Gleichzeitig biete der Ausbau der Fernwärme eine weitere Chance, sagte Ellen Schlomka. Die Stadt werde in Kürze drei wichtige Planwerke fertigstellen: den kommunalen Wärmeplan, das Klimaanpassungskonzept und das Starkregen- und Hochwasservorsorgekonzept. „Legen wir sie übereinander, erkennen wir Planungs- und Baubedarf, der neue Gestaltungsmöglichkeiten bietet.“ So könnten beim Verlegen der neuen Fernwärmeleitungen nicht mehr benötigte Leitungen entfernt und Platz für die Wurzeln neuer Bäume geschaffen werden – die Begrünung ist ein wichtiger Bestandteil des Klimaanpassungskonzepts. Entsiegelung und Versickerung sind zudem entscheidend für Starkregen- und Hochwasserschutz. „Diese Chance, unsere Straßen und anderen versiegelten Flächen so grundlegend unter diesen drei Gesichtspunkten anzugehen, ist einmalig“, betont Schlomka.

Wir haben eine besonders günstige Situation.

Thomas Mösl, Technischer Vorstand Technisches Werk Ludwigshafen AG, bezüglich eines gewaltigen Geothermie­potenzials

Fast 500 Kilometer weiter östlich beschäftigt sich Carina Kühnel, Amtsleiterin des Umweltamtes in Chemnitz, mit ganz ähnlichen Fragen, aber anderen Bedingungen. Zwar ist auch die 250.000-Einwohner-Stadt von der Industrie geprägt, doch statt eines Großunternehmens sind hier viele eher mittelgroße Betriebe aus dem verarbeitenden Gewerbe ansässig. „Für uns ist bei der Energiewende der Umbau der Wärmeversorgung die größte Herausforderung“, sagt Kühnel. 2.200 bis 2.400 GWh Wärme braucht die aktuelle Europäische Kulturhauptstadt jedes Jahr, bislang stammen erst sieben Prozent aus erneuerbaren Energien, 30 sollen es bis 2030 werden.

Dabei ist Chemnitz, Solarhauptstadt 2022 und regelmäßig durch den European Energy Award zertifiziert, Vorreiterin beim Kohleausstieg: Schon 2018 fiel die Entscheidung, aus der Braunkohle auszusteigen. Im Januar 2024 ging dann das Braunkohleheizkraftwerk endgültig vom Netz, Gasmotorenwerke übernahmen seine Aufgabe und reduzierten den CO2-Ausstoß der Fernwärmeerzeugung von 750 GWh jährlich um rund 60 Prozent.

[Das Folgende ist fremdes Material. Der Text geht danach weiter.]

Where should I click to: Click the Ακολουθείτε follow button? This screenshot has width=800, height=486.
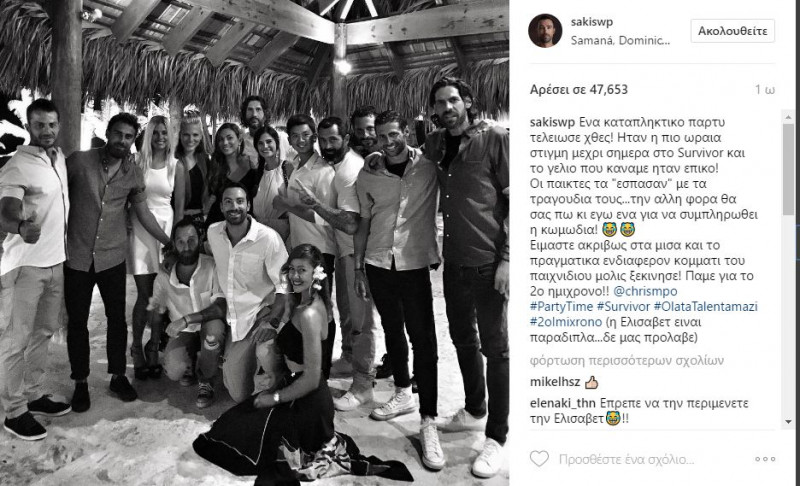pos(733,31)
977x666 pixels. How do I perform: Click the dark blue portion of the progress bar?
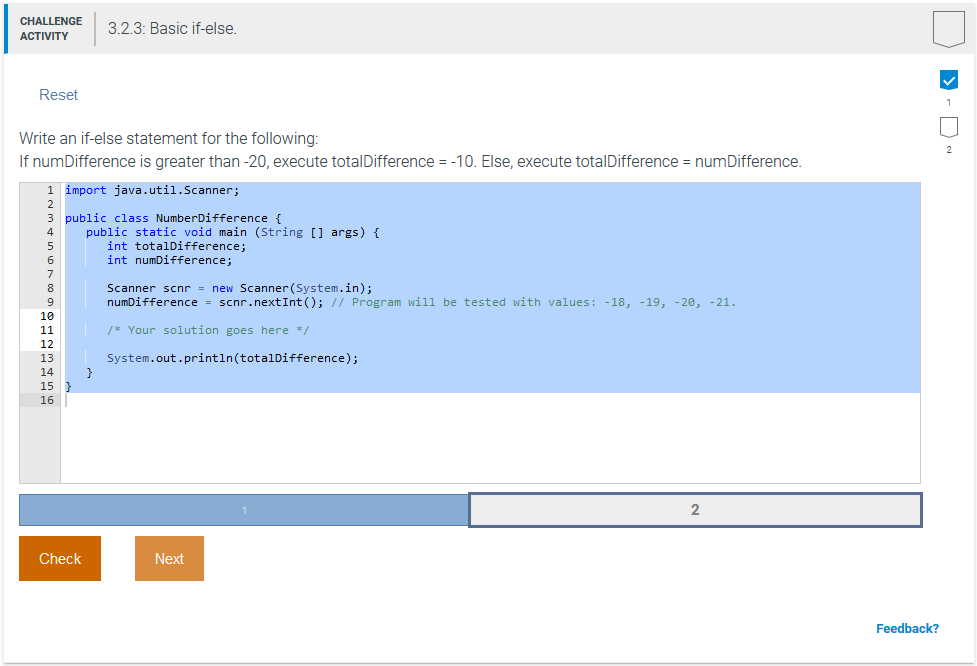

Mehr erneuerbare Quellen sind indes nötig, um das gut ausgebaute Fernwärmenetz zu füttern und erweitern zu können. „Geothermie ist leider keine Option“, bedauert Kühnel. Der Transformationsplan des Energieversorgers Eins sieht Großwärmepumpen, ein Abfallheizkraftwerk und ein Holzkraftwerk vor, das voraussichtlich zur Heizsaison 2026/27 in Betrieb gehen soll und den Anteil von Erneuerbaren an der Fernwärme auf über zehn Prozent schiebt. Gleichzeitig ist der Energieversorger in Gesprächen mit Hersteller MAN: Deren neue Motorengeneration soll bis zu 100 Prozent Wasserstoff verbrennen können. Theoretisch sei das gesamte Gasnetz aus technischer Sicht bis zum Jahr 2045 auf Wasserstoff transformierbar, heißt es von Eins. Allerdings: Das kürzlich genehmigte Wasserstoffkernnetz sieht keinen Anschluss für Chemnitz vor. Eine Entscheidung, die bei Carina Kühnel auf Unverständnis stößt: „Hier soll eines von vier deutschen Wasserstoff-Technologiezentren entstehen. Und nun werden wir nicht angeschlossen? Das ist doch absurd.“ Stadt und Land Sachsen protestierten allerdings bislang ohne Erfolg.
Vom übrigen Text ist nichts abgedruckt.